The vulnerability in the OS DataHub Maps WordPress plugin (up to version 1.8.3) is due to incorrect file type validation in the 'OS_DataHub_Maps_Admin::add_file_and_ext' function. This flaw allows authenticated users with Author-level access or higher to upload arbitrary files to the server. Because the plugin does not properly validate file extensions, attackers can upload potentially malicious files, which may lead to remote code execution on the affected site. [3]
How can this vulnerability impact me? :
This vulnerability can have severe impacts including unauthorized file uploads by authenticated users, which can lead to remote code execution on the server hosting the WordPress site. This means attackers could execute malicious code, potentially compromising the entire website, stealing data, defacing the site, or using the server for further attacks. [3]
How can this vulnerability be detected on my network or system? Can you suggest some commands?
Detection of this vulnerability involves checking if the OS DataHub Maps plugin version is 1.8.3 or earlier, as these versions contain the vulnerable file upload validation. Since the vulnerability allows authenticated users with Author-level access or higher to upload arbitrary files, monitoring for unusual file uploads or unexpected file types in the plugin's upload directories can help detect exploitation attempts. Specific commands are not provided in the resources, but general approaches include: 1) Checking the plugin version in the WordPress admin dashboard or via command line by inspecting the plugin files. 2) Monitoring web server logs for POST requests to the plugin's file upload endpoints. 3) Searching for suspicious files uploaded to the server, especially those with unusual extensions or executable content. 4) Using WordPress CLI commands to list installed plugins and their versions (e.g., `wp plugin list`). [3, 4]

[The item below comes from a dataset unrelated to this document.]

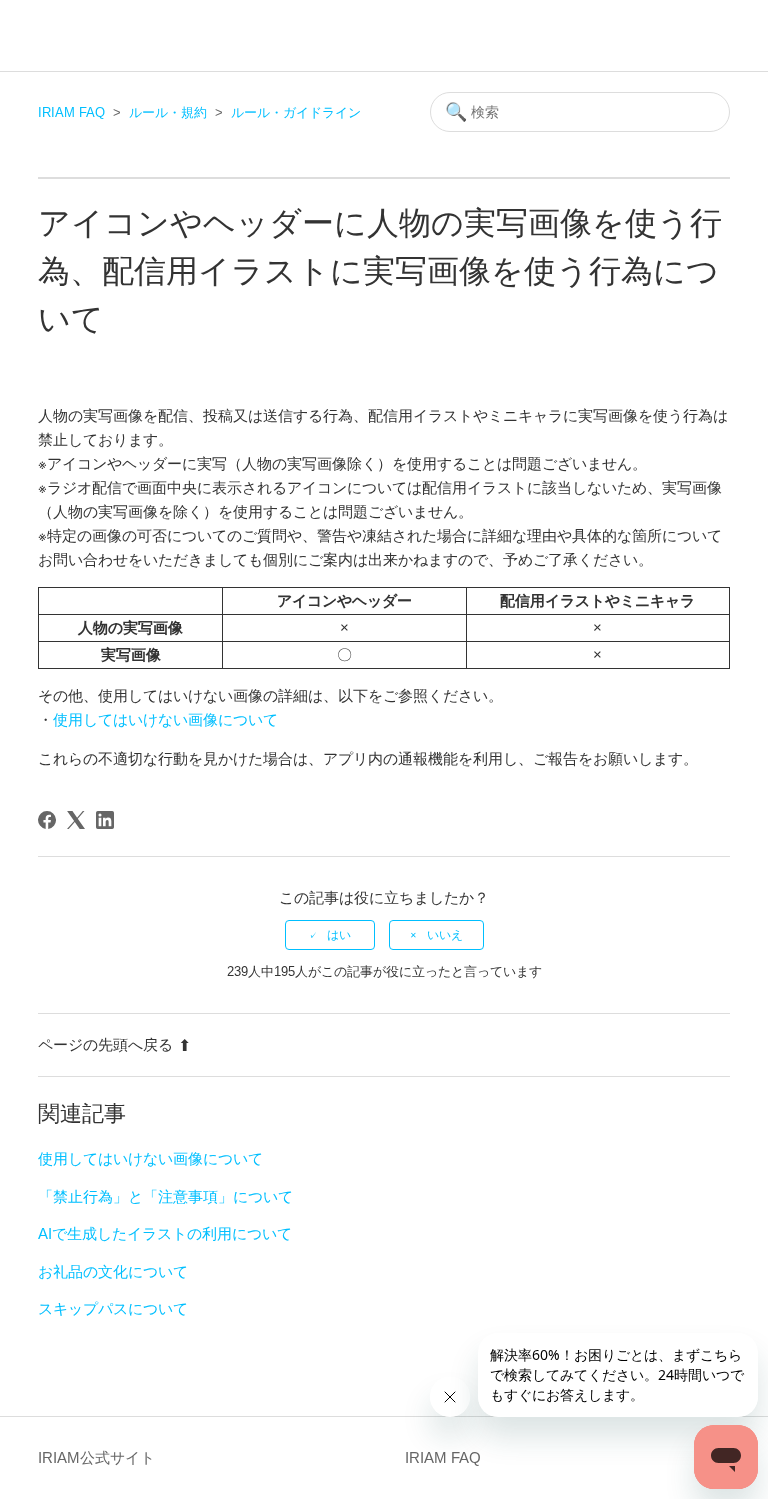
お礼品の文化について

What immediate steps should I take to mitigate this vulnerability?
The immediate mitigation step is to update the OS DataHub Maps plugin to version 1.8.4 or later, where the vulnerability has been fixed by improving file extension validation in the `add_file_and_ext` function. This update restricts uploads to only allowed file types, preventing arbitrary file uploads. Additionally, reviewing and restricting user permissions to limit Author-level access and above to trusted users can reduce risk. Monitoring and removing any suspicious files uploaded prior to the update is also recommended. [3]
How does this vulnerability affect compliance with common standards and regulations (like GDPR, HIPAA)?:
The vulnerability in the OS DataHub Maps plugin allows authenticated users with Author-level access or higher to upload arbitrary files to the server, potentially leading to remote code execution. This could result in unauthorized access to sensitive data or system compromise.
Such unauthorized file uploads and potential remote code execution can undermine the security controls required by common standards and regulations like GDPR and HIPAA, which mandate protection of personal and sensitive data against unauthorized access and breaches.
Therefore, exploitation of this vulnerability could lead to non-compliance with these regulations due to increased risk of data breaches and loss of data integrity and confidentiality.